Togo/Face au refrain alambiqué de «bâtir un Etat fort» : Biden crache ses vérités à Faure

16
Togo/Face au refrain alambiqué de «bâtir un Etat fort» : Biden crache ses vérités à Faure
Togo/Face au refrain alambiqué de «bâtir un Etat fort» : Biden crache ses vérités à Faure

Africa-Press – Togo. A l’Assemblée Générale des Nations Unies qui s’est tenue du 22 au 27 septembre 2024, le Chef de l’Etat togolais Faure Gnassingbé s’est exprimé devant ses pairs sur divers sujets affichant ses ambitions politiques. Au rang des priorités de ces ambitions, la construction d’un Etat fort au Togo. Une volonté affichée qui contraste avec la politique des intérêts personnels appliquée dans le pays par le régime du père en fils.

Depuis l’arrivée au pouvoir en 2005 du Président Faure Gnassingbé, la rhétorique sur la construction d’un état fort revient souvent. Il nous souvient notamment que fin 2016 dans ses vœux à la nation, le Chef de l’Etat togolais avait énoncé son ambition de « bâtir des institutions fortes ». C’était le début de son troisième mandat. Mise sous éteignoir entre temps, la formule est sortie de nouveau pour justifier la nouvelle constitution contestée. Visiblement, pour le Chef de l’Etat , aucun sacrifice ne saurait être trop grand pour parvenir à la construction d’un Etat fort au Togo. Et même l’adoption des réformes aussi impopulaires que le changement de la constitution tel qu’opéré au Togo.

Un refrain inaudible

« Au Togo, nous nous efforçons de bâtir un État fort. Nous voyons cet État au centre de toute solution d’aide au développement et humanitaire, en collaboration avec le secteur privé et la société civile. Je constate que malgré les efforts de ces dernières années, l’aide internationale reste trop souvent déconnectée tant des besoins que des capacités des populations qui en bénéficient. C’est pourquoi il faut renforcer le rôle des États africains dans l’aide au développement comme partenaire réellement stratégique et équitable », a déclaré le Président togolais le 23 septembre à l’ONU.

Début septembre en Chine lors du sommet organisé par le pays avec des Etats africains, Faure Gnassingbé a prononcé un discours quasi similaire avec un accent sur le changement constitutionnel. « La réforme institutionnelle majeure qui est en cours au Togo transforme notre régime présidentiel en régime parlementaire. Celle-ci vise à mieux équilibrer les pouvoirs exécutif et législatif. Il en va de même pour la création d’un Sénat.

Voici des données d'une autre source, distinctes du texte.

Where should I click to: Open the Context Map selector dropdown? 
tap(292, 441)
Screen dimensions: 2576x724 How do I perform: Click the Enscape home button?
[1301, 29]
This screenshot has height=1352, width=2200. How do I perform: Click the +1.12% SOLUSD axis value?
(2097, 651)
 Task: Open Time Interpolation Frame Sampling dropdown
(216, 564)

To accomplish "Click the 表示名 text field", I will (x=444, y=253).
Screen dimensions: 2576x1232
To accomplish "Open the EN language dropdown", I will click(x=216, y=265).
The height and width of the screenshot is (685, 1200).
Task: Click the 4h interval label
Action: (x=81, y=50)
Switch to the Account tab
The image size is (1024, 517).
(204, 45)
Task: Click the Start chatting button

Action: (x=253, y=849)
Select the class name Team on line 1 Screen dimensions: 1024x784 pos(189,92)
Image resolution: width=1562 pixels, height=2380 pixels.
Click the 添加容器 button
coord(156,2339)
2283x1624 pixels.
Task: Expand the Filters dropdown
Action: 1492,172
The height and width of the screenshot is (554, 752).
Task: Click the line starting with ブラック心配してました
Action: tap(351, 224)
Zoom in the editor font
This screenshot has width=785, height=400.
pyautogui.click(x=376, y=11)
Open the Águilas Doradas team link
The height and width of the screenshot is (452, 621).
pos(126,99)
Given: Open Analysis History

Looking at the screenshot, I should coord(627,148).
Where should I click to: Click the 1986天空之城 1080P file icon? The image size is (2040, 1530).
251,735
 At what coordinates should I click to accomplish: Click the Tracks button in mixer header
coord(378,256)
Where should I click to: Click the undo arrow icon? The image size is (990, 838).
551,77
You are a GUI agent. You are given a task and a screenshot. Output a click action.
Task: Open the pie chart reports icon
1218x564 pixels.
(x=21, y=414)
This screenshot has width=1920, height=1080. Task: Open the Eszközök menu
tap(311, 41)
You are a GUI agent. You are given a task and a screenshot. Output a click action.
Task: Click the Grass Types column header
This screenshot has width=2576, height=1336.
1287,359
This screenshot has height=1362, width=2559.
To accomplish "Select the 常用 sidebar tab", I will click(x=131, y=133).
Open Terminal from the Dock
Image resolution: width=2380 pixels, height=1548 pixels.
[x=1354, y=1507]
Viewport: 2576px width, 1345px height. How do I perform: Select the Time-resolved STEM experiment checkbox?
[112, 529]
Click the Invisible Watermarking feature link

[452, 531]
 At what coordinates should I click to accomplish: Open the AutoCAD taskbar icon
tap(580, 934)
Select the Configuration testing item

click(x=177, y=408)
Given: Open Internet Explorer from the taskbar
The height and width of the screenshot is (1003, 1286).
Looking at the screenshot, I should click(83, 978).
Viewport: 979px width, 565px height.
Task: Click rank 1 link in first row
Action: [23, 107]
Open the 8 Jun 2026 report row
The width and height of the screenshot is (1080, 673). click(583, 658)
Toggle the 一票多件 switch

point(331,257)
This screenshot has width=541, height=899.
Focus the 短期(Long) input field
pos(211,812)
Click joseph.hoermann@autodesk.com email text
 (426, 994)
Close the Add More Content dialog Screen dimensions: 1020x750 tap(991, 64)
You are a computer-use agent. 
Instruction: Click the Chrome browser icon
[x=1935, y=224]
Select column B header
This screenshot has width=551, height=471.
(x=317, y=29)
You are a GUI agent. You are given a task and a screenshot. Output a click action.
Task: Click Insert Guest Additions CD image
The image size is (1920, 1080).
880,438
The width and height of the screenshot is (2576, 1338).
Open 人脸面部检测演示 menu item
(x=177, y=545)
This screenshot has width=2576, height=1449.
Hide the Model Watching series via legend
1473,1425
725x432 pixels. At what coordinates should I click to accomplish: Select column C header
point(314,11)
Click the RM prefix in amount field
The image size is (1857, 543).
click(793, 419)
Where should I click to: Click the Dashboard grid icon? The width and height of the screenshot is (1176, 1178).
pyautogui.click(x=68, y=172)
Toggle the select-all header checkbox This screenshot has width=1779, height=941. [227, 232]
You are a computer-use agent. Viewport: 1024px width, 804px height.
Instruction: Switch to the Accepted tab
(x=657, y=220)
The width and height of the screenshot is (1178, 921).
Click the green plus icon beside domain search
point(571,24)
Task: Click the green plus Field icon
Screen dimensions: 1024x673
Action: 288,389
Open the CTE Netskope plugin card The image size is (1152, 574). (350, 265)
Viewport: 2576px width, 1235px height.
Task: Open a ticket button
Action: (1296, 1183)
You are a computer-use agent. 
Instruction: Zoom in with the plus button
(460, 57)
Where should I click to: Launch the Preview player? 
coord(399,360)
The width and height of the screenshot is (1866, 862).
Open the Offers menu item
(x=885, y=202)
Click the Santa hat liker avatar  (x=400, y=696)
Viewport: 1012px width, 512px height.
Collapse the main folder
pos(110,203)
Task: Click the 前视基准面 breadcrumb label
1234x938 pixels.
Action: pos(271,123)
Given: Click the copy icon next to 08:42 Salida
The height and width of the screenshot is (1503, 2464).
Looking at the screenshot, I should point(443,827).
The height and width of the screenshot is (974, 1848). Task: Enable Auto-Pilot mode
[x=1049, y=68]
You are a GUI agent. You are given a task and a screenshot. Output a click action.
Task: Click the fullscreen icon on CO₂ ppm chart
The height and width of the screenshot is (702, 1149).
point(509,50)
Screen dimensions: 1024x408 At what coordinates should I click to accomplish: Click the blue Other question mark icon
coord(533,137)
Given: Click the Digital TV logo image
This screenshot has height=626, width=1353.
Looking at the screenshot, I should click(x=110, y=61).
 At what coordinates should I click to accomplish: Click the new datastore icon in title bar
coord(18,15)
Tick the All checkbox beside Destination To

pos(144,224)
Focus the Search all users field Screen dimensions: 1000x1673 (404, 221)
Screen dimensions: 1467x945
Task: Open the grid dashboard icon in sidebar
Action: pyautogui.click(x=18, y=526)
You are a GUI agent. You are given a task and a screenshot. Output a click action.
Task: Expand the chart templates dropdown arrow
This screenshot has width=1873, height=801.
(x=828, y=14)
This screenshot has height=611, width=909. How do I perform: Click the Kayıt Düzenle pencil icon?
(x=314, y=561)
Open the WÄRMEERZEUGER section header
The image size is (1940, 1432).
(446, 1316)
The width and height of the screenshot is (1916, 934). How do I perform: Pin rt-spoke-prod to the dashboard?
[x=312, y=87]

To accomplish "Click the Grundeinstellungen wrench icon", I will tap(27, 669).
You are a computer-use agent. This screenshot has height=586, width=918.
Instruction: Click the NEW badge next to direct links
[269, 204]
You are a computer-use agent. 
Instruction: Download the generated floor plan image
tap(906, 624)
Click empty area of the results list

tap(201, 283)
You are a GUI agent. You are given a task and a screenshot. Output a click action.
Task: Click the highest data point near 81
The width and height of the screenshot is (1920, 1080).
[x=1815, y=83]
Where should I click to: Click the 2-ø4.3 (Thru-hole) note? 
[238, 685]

Nous garantissons ainsi que nos institutions politiques soient inclusives et représentatives. Nous renforçons aussi la démocratie, la transparence électorale et la redevabilité des gouvernants vis-à-vis de leurs populations », a souligné Faure Gnassingbé ajoutant que ces changements relèvent d’une « ambition stratégique »: celle de construire « un Etat fort, visionnaire et protecteur ».

Afficher une ambition stratégique pour son pays, n’est pas mauvais en soi. Cependant, les réformes devant aboutir à la concrétisation de cette ambition doivent, avant leur adoption, faire l’objet d’un large débat conformément aux principes démocratiques universellement admis.

Un Etat fort au service d’un régime

Pour inscrire dans un pays une nouvelle démarche politique au service de l’intérêt général, la première étape est l’adhésion des populations. Cette adhésion s’obtient par la présentation de sa vision aux populations. Autrement dit, ce que devrait être le Togo, comment il devrait être gouverné, comment ses populations devraient vivre et penser. Mais cette étape a été volontairement brulée. C’est face au tollé général que le régime s’est précipité pour organiser une mascarade de consultations des populations. Conséquence, plus de 7 mois après l’adoption de la nouvelle constitution et sa promulgation, nombre d’observateurs de loin les plus avisés s’interrogent encore sur les tenants et les aboutissants. D’ailleurs, c’est après l’adoption de la constitution que le régime a envoyé certains de ses émissaires auprès d’autres pays pour être formés sur leur propre loi. Curieux…

Si l’ambition était réellement de construire un Etat fort qui tisse des liens entre la population sur des valeurs positives, un Etat qui s’adresse à l’ensemble de la population, la fondation est incontestablement l’organisation d’élections réellement démocratiques. De sorte que les populations puissent s’identifier aux dirigeants. Au Togo, les réformes électorales semblent être faites dans le seul but d’affermir un plus le régime en place depuis bientôt 60 ans.

C’est une évidence, cette nouvelle constitution qui ouvre la voie d’un pouvoir à vie au Président Faure Gnassingbé s’inscrit inéluctablement dans ce sens. Et pour cause. Depuis son accession au pouvoir en 2005 dans les conditions que tout le monde sait, toutes les élections organisées au Togo ont été remportées par le parti au pouvoir malgré une gouvernance décriée.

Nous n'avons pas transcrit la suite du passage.